Try it: Print the whole listing, character for character.

╔══

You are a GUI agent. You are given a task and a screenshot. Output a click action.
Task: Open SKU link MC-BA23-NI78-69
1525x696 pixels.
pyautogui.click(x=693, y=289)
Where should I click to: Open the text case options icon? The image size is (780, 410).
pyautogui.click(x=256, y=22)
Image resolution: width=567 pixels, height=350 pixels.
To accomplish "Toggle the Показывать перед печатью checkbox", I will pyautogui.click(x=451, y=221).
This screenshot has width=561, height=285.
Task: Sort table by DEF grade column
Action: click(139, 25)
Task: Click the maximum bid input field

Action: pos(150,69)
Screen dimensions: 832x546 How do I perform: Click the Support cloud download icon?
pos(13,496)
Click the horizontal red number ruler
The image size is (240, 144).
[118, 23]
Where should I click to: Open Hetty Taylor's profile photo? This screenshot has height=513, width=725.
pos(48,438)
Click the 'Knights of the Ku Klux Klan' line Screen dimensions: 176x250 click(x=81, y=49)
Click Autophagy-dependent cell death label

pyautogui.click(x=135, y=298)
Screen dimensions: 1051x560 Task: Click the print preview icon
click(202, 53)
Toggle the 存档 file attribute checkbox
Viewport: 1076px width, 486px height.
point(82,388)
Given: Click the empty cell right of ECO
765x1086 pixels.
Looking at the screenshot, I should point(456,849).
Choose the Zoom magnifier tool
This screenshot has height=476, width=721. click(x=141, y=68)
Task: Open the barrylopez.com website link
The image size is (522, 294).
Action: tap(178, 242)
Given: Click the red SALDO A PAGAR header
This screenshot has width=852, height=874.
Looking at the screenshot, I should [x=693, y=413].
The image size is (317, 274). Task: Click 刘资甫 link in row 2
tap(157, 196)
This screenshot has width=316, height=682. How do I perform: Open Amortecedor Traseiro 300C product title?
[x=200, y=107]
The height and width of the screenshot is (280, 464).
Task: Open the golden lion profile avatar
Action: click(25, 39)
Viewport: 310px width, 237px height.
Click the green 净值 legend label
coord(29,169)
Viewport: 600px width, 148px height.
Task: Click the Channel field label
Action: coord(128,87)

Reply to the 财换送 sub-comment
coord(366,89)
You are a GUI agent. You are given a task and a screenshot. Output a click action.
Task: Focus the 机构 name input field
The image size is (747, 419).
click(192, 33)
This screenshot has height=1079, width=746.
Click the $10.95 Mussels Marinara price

╚══

Reply:
You are a GUI agent. You are given a task and a screenshot. Output a click action.
Task: Open SKU link MC-BA23-NI78-69
1525x696 pixels.
pyautogui.click(x=693, y=289)
Where should I click to: Open the text case options icon? The image size is (780, 410).
pyautogui.click(x=256, y=22)
Image resolution: width=567 pixels, height=350 pixels.
To accomplish "Toggle the Показывать перед печатью checkbox", I will pyautogui.click(x=451, y=221).
This screenshot has width=561, height=285.
Task: Sort table by DEF grade column
Action: click(139, 25)
Task: Click the maximum bid input field

Action: pos(150,69)
Screen dimensions: 832x546 How do I perform: Click the Support cloud download icon?
pos(13,496)
Click the horizontal red number ruler
The image size is (240, 144).
[118, 23]
Where should I click to: Open Hetty Taylor's profile photo? This screenshot has height=513, width=725.
pos(48,438)
Click the 'Knights of the Ku Klux Klan' line Screen dimensions: 176x250 click(x=81, y=49)
Click Autophagy-dependent cell death label

pyautogui.click(x=135, y=298)
Screen dimensions: 1051x560 Task: Click the print preview icon
click(202, 53)
Toggle the 存档 file attribute checkbox
Viewport: 1076px width, 486px height.
point(82,388)
Given: Click the empty cell right of ECO
765x1086 pixels.
Looking at the screenshot, I should point(456,849).
Choose the Zoom magnifier tool
This screenshot has height=476, width=721. click(x=141, y=68)
Task: Open the barrylopez.com website link
The image size is (522, 294).
Action: tap(178, 242)
Given: Click the red SALDO A PAGAR header
This screenshot has width=852, height=874.
Looking at the screenshot, I should [x=693, y=413].
The image size is (317, 274). Task: Click 刘资甫 link in row 2
tap(157, 196)
This screenshot has width=316, height=682. How do I perform: Open Amortecedor Traseiro 300C product title?
[x=200, y=107]
The height and width of the screenshot is (280, 464).
Task: Open the golden lion profile avatar
Action: click(25, 39)
Viewport: 310px width, 237px height.
Click the green 净值 legend label
coord(29,169)
Viewport: 600px width, 148px height.
Task: Click the Channel field label
Action: coord(128,87)

Reply to the 财换送 sub-comment
coord(366,89)
You are a GUI agent. You are given a task and a screenshot. Output a click action.
Task: Focus the 机构 name input field
The image size is (747, 419).
click(192, 33)
This screenshot has height=1079, width=746.
Click the $10.95 Mussels Marinara price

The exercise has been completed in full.